----- Available records
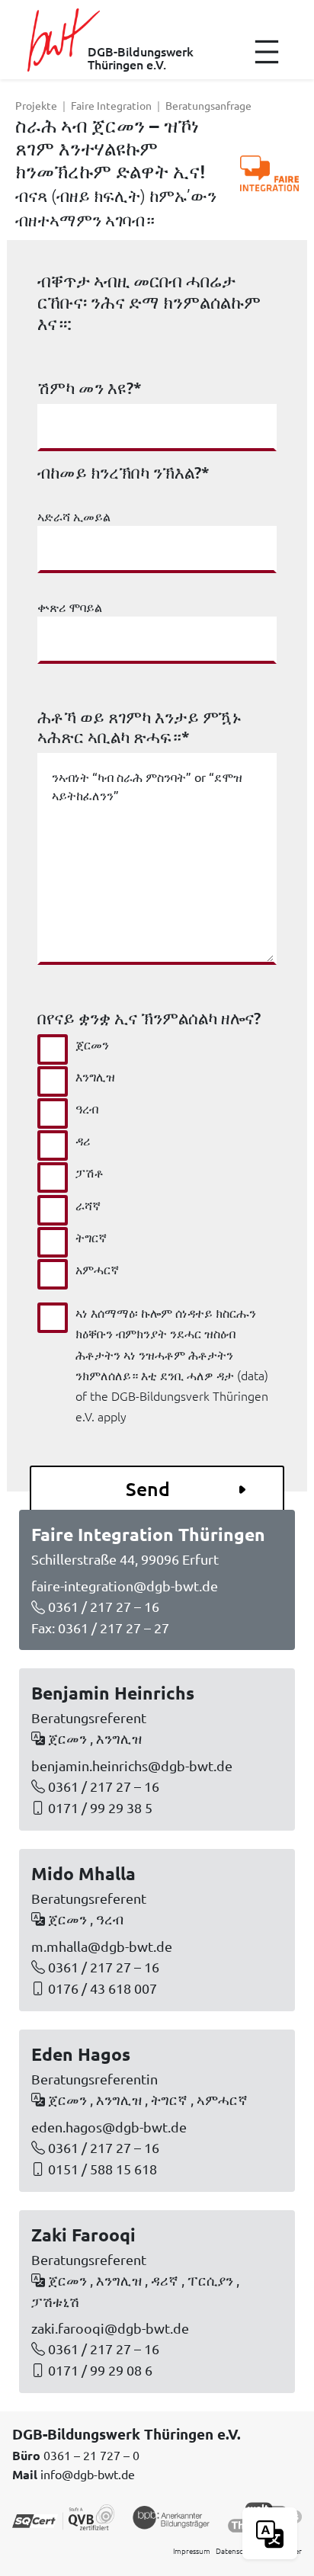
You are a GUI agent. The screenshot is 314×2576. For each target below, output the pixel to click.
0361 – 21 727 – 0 (91, 2454)
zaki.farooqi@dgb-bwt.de (110, 2328)
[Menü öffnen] (267, 52)
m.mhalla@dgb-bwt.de (101, 1946)
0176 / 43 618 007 (102, 1988)
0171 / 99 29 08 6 (100, 2370)
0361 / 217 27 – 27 (113, 1628)
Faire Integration (111, 105)
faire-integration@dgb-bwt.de (124, 1586)
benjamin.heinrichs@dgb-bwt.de (131, 1765)
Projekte (36, 105)
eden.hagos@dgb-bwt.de (109, 2127)
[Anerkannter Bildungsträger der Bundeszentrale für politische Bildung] (171, 2515)
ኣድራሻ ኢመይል (74, 516)
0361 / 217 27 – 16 (103, 1606)
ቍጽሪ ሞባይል (69, 606)
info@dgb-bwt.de (87, 2473)
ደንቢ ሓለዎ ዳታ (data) (214, 1374)
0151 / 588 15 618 (102, 2169)
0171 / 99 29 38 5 (100, 1807)
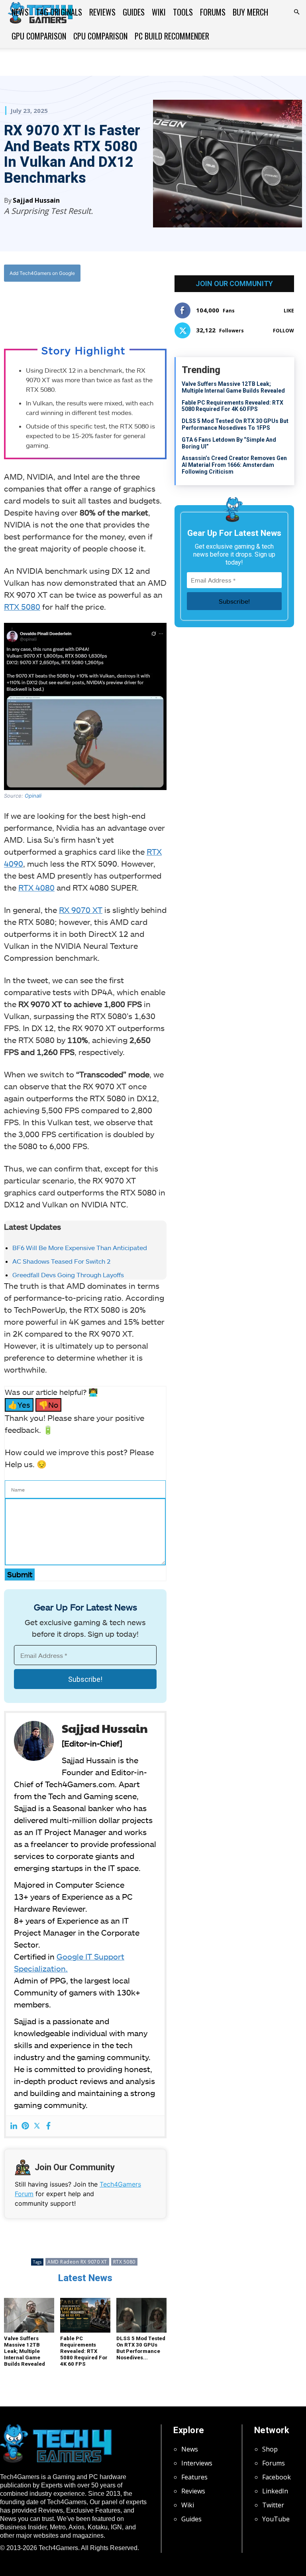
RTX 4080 (36, 887)
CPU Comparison (100, 36)
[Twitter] (73, 306)
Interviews (196, 2463)
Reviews (102, 12)
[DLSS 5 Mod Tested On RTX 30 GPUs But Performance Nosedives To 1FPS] (141, 2315)
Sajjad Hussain (36, 200)
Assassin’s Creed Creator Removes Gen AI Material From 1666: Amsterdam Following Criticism (234, 465)
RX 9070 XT (80, 910)
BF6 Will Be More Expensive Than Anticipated (79, 1247)
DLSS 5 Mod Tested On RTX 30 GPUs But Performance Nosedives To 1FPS (235, 424)
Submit (19, 1574)
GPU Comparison (39, 36)
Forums (213, 12)
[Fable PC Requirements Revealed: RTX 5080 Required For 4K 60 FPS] (85, 2315)
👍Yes (19, 1404)
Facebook (276, 2477)
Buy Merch (250, 12)
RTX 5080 (22, 606)
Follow (283, 330)
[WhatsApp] (92, 306)
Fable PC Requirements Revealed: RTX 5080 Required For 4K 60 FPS (84, 2351)
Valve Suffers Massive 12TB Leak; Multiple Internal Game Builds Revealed (24, 2351)
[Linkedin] (14, 2126)
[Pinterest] (25, 2126)
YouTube (276, 2519)
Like (289, 310)
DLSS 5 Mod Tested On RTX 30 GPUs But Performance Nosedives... (140, 2348)
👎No (48, 1404)
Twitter (273, 2505)
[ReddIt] (110, 306)
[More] (128, 306)
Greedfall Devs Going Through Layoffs (68, 1274)
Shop (270, 2449)
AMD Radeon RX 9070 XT (77, 2261)
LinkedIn (275, 2491)
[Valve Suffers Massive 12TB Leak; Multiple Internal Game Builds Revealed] (29, 2315)
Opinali (33, 795)
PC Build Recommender (172, 36)
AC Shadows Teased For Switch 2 (61, 1261)
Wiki (159, 12)
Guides (134, 12)
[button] (296, 12)
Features (194, 2477)
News (20, 12)
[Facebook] (55, 306)
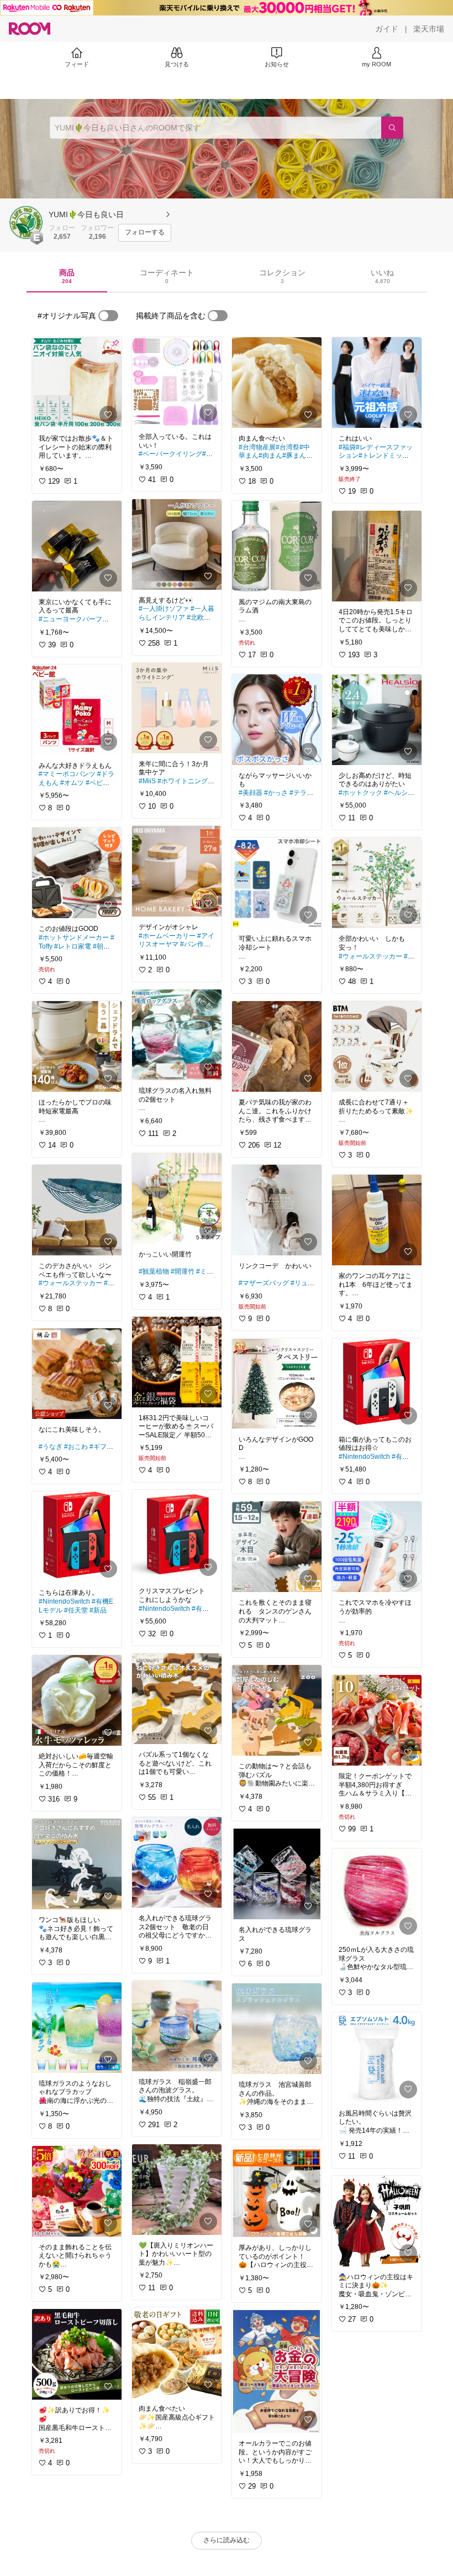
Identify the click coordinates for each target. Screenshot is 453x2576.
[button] (26, 222)
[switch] (108, 315)
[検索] (392, 128)
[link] (77, 382)
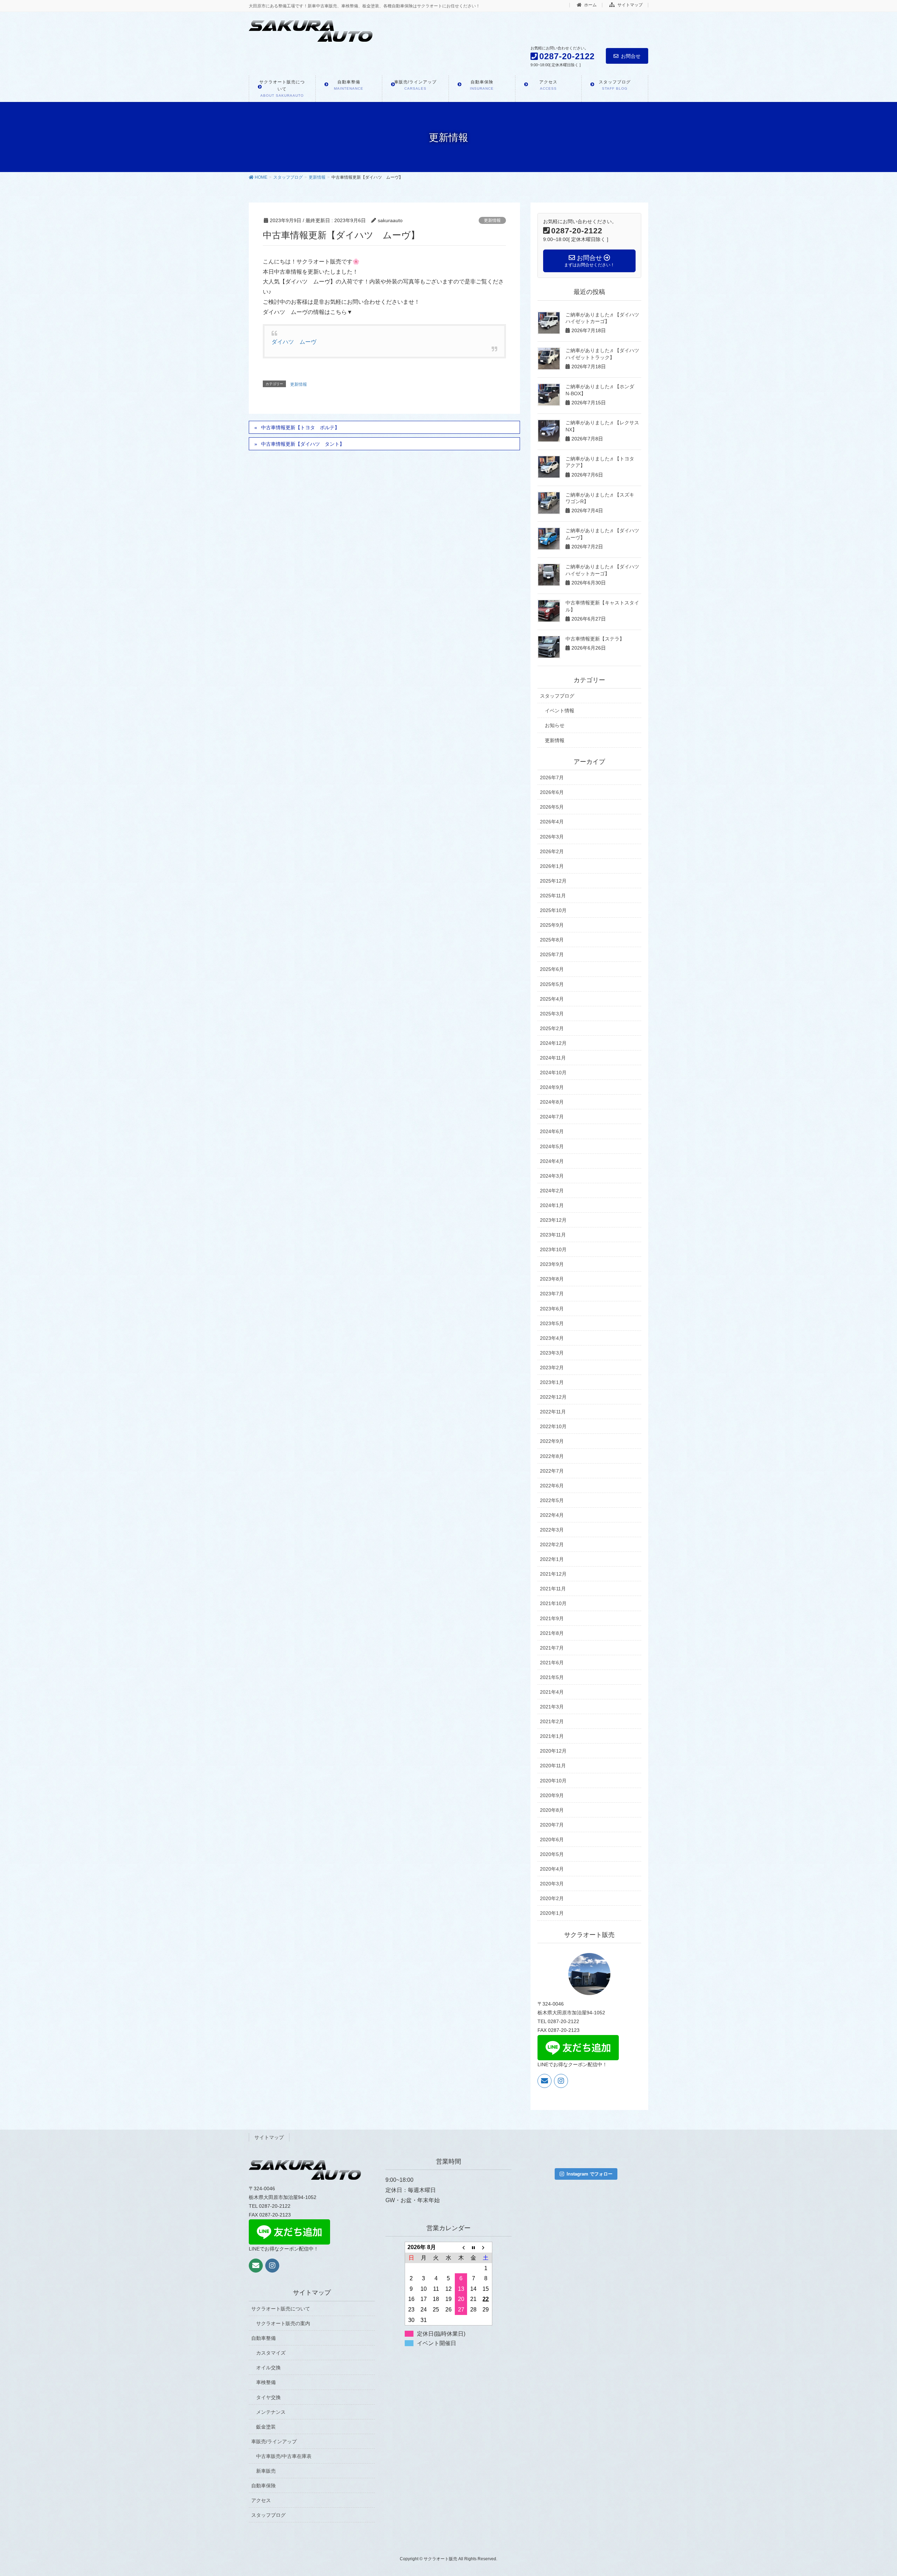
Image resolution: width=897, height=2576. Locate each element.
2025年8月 (552, 940)
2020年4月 (552, 1869)
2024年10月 (553, 1072)
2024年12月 (553, 1043)
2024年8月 (552, 1102)
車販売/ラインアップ (274, 2441)
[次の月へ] (486, 2247)
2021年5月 (552, 1677)
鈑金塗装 (266, 2427)
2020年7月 (552, 1825)
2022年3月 (552, 1530)
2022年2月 (552, 1544)
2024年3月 (552, 1176)
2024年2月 (552, 1190)
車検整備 (266, 2382)
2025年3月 (552, 1013)
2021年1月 (552, 1736)
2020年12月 (553, 1751)
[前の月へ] (461, 2247)
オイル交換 (268, 2367)
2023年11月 (553, 1235)
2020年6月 (552, 1839)
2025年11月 (553, 895)
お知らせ (554, 725)
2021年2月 (552, 1721)
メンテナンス (271, 2412)
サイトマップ (629, 5)
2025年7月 (552, 954)
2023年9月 (552, 1264)
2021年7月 (552, 1648)
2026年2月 (552, 851)
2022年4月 (552, 1515)
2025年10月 (553, 910)
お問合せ (631, 56)
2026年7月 (552, 777)
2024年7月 (552, 1116)
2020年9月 (552, 1795)
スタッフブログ (557, 696)
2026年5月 (552, 807)
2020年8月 (552, 1810)
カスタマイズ (271, 2353)
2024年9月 (552, 1087)
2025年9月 (552, 925)
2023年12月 (553, 1220)
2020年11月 (553, 1765)
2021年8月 (552, 1633)
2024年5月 (552, 1146)
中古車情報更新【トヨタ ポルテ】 (300, 427)
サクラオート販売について (280, 2308)
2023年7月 (552, 1293)
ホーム (590, 5)
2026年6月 (552, 792)
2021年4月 (552, 1692)
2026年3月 (552, 837)
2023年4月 (552, 1338)
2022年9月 (552, 1441)
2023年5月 (552, 1323)
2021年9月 (552, 1618)
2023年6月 (552, 1308)
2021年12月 (553, 1574)
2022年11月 (553, 1411)
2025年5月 (552, 984)
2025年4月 (552, 999)
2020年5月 (552, 1854)
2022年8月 (552, 1456)
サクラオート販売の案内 (283, 2323)
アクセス (261, 2500)
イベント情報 (559, 710)
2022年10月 (553, 1426)
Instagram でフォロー (589, 2174)
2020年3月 (552, 1883)
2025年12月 (553, 881)
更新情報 (492, 220)
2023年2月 (552, 1367)
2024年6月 (552, 1131)
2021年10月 (553, 1603)
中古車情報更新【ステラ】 (595, 639)
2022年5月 (552, 1500)
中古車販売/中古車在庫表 (283, 2456)
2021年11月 (553, 1588)
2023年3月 (552, 1353)
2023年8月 (552, 1279)
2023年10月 (553, 1249)
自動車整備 (263, 2338)
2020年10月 (553, 1780)
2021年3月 (552, 1707)
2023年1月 (552, 1382)
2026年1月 (552, 866)
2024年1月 (552, 1205)
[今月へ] (473, 2247)
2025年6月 (552, 969)
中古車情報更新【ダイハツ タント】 (302, 444)
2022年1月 (552, 1559)
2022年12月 (553, 1397)
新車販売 (266, 2471)
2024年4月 (552, 1161)
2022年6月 (552, 1485)
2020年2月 (552, 1898)
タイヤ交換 (268, 2397)
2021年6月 (552, 1662)
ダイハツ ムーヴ (294, 342)
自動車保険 (263, 2485)
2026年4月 (552, 821)
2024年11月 (553, 1058)
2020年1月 (552, 1913)
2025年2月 (552, 1028)
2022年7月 (552, 1471)
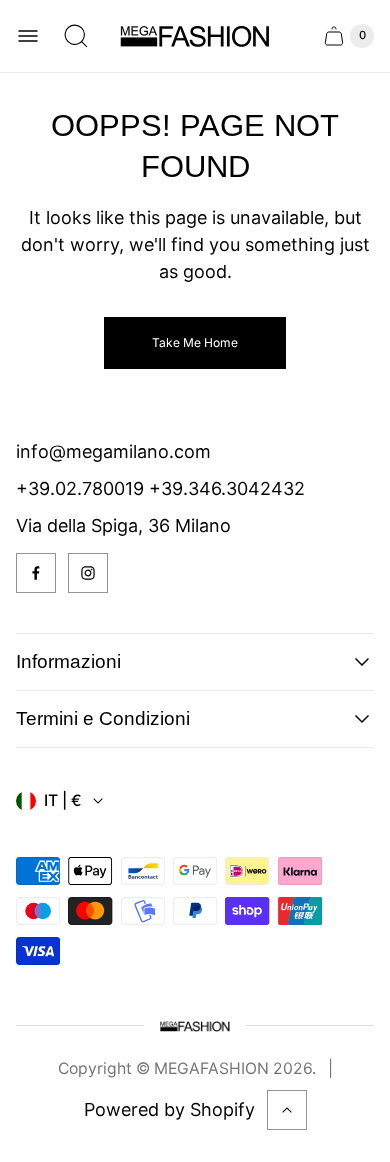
----------
Repeat exactly and only the lines from the start of the data above through the line that holds "Like (289, 310)", inclusive. Pictures do not belong in the copy.

■ Solution to the exercise ■
You are a GUI agent. The screenshot is 314×2576. For each target below, output the pixel to click.
0361 – 21 727 – 0 (91, 2454)
zaki.farooqi@dgb-bwt.de (110, 2328)
[Menü öffnen] (267, 52)
m.mhalla@dgb-bwt.de (101, 1946)
0176 / 43 618 007 (102, 1988)
0171 / 99 29 08 6 (100, 2370)
0361 / 217 27 – 27 (113, 1628)
Faire Integration (111, 105)
faire-integration@dgb-bwt.de (124, 1586)
benjamin.heinrichs@dgb-bwt.de (131, 1765)
Projekte (36, 105)
eden.hagos@dgb-bwt.de (109, 2127)
[Anerkannter Bildungsträger der Bundeszentrale für politische Bildung] (171, 2515)
ኣድራሻ ኢመይል (74, 516)
0361 / 217 27 – 16 (103, 1606)
ቍጽሪ ሞባይል (69, 606)
info@dgb-bwt.de (87, 2473)
ደንቢ ሓለዎ ዳታ (data) (214, 1374)
0151 / 588 15 618 (102, 2169)
0171 / 99 29 38 5 (100, 1807)
RTX 4080 (36, 887)
CPU Comparison (100, 36)
[Twitter] (73, 306)
Interviews (196, 2463)
Reviews (102, 12)
[DLSS 5 Mod Tested On RTX 30 GPUs But Performance Nosedives To 1FPS] (141, 2315)
Sajjad Hussain (36, 200)
Assassin’s Creed Creator Removes Gen AI Material From 1666: Amsterdam Following Criticism (234, 465)
RX 9070 XT (80, 910)
BF6 Will Be More Expensive Than Anticipated (79, 1247)
DLSS 5 Mod Tested On RTX 30 GPUs But Performance Nosedives To 1FPS (235, 424)
Submit (19, 1574)
GPU Comparison (39, 36)
Forums (213, 12)
[Fable PC Requirements Revealed: RTX 5080 Required For 4K 60 FPS] (85, 2315)
👍Yes (19, 1404)
Facebook (276, 2477)
Buy Merch (250, 12)
RTX 5080 (22, 606)
Follow (283, 330)
[WhatsApp] (92, 306)
Fable PC Requirements Revealed: RTX 5080 Required For 4K 60 FPS (84, 2351)
Valve Suffers Massive 12TB Leak; Multiple Internal Game Builds Revealed (24, 2351)
[Linkedin] (14, 2126)
[Pinterest] (25, 2126)
YouTube (276, 2519)
Like (289, 310)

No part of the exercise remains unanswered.